The fingerprints my men gather here,” said Edward Henry to Arthur, “we will retain for comparison with the killer, when we find him. I’ve developed a system for classifying all the impressions left by a man’s fingers-we imprint all ten onto a sheet of paper and record their most noteworthy features. When we find ourselves a suspect, we can compare the marks on his fingers to those left upon Miss Davison’s belongings. And if they match, then bus sub hoe guy ya. It is done.”

“A method for preserving and recording the prints of a man’s fingers?” said Arthur. “It sounds terribly impressive. My, it sounds like something my Holmes would have done. But I’m afraid the prints upon those teacups will be of little use to you. As I said, some of them are mine. And some belong to a dear friend, one Mr. Stoker.” Edward Henry looked at Arthur expectantly, at the sight of which Arthur took a deep breath. Again, he had a lot of explaining to do.
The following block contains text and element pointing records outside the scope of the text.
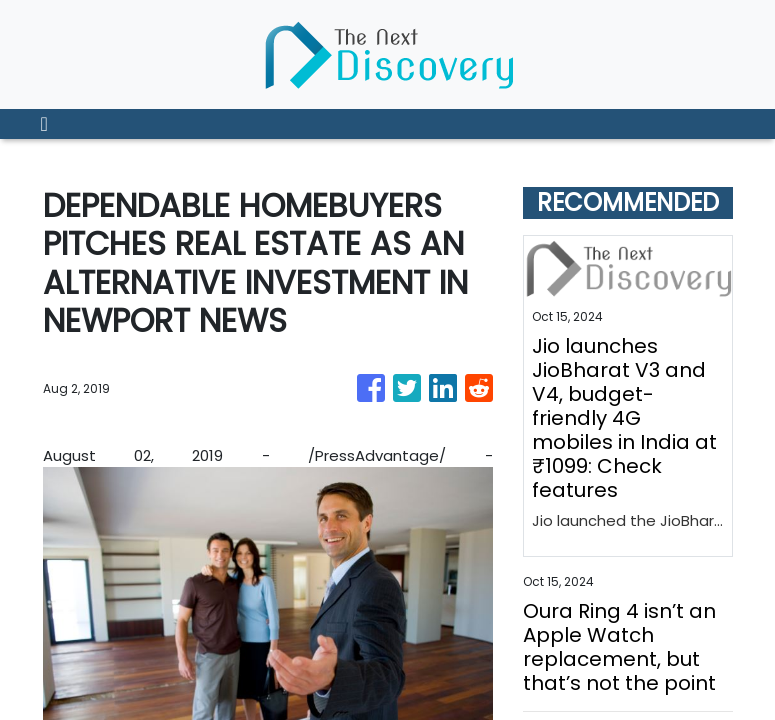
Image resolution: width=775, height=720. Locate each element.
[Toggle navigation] (44, 124)
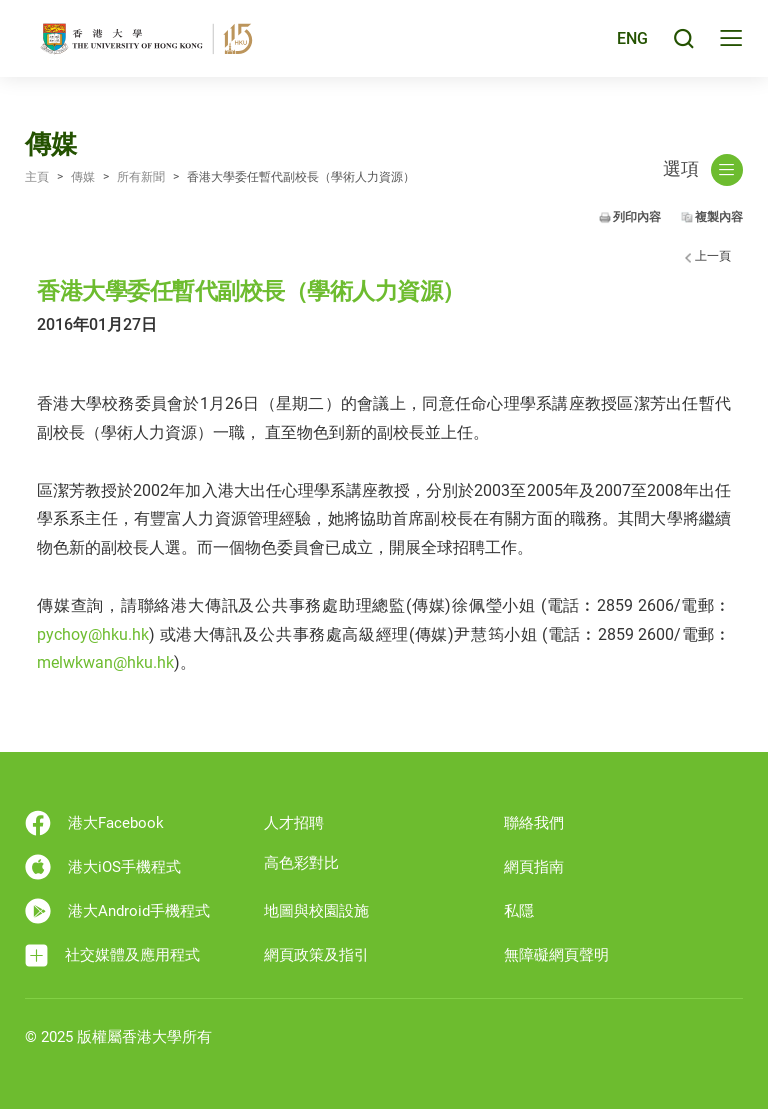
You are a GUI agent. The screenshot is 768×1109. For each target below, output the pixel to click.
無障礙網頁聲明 (556, 955)
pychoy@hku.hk (93, 634)
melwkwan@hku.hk (105, 662)
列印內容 (637, 217)
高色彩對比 (301, 863)
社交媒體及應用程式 (112, 955)
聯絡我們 (534, 823)
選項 (703, 170)
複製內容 (719, 217)
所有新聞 (141, 177)
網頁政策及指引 (316, 955)
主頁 (37, 177)
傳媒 (83, 177)
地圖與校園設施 (316, 911)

In the time it took Arthur to finish telling his story to Henry, the constables completed their measurements of Emily Davison’s body. While Arthur talked, Inspector Miller lit a cigarette and coolly smoked it as he stared out the window. Edward Henry provided little in the way of reaction to Arthur’s tale. Rather, he interrupted only occasionally to ask for clarification on any point on which Arthur had not been perfectly clear. He would nod when he understood, and he would nod a second time to indicate that Arthur should continue. The man’s face betrayed nothing besides a careful and professional consideration of the matter at hand. Arthur couldn’t help but be impressed. If ever there were a Yard man who resembled Sherlock Holmes, it was this one.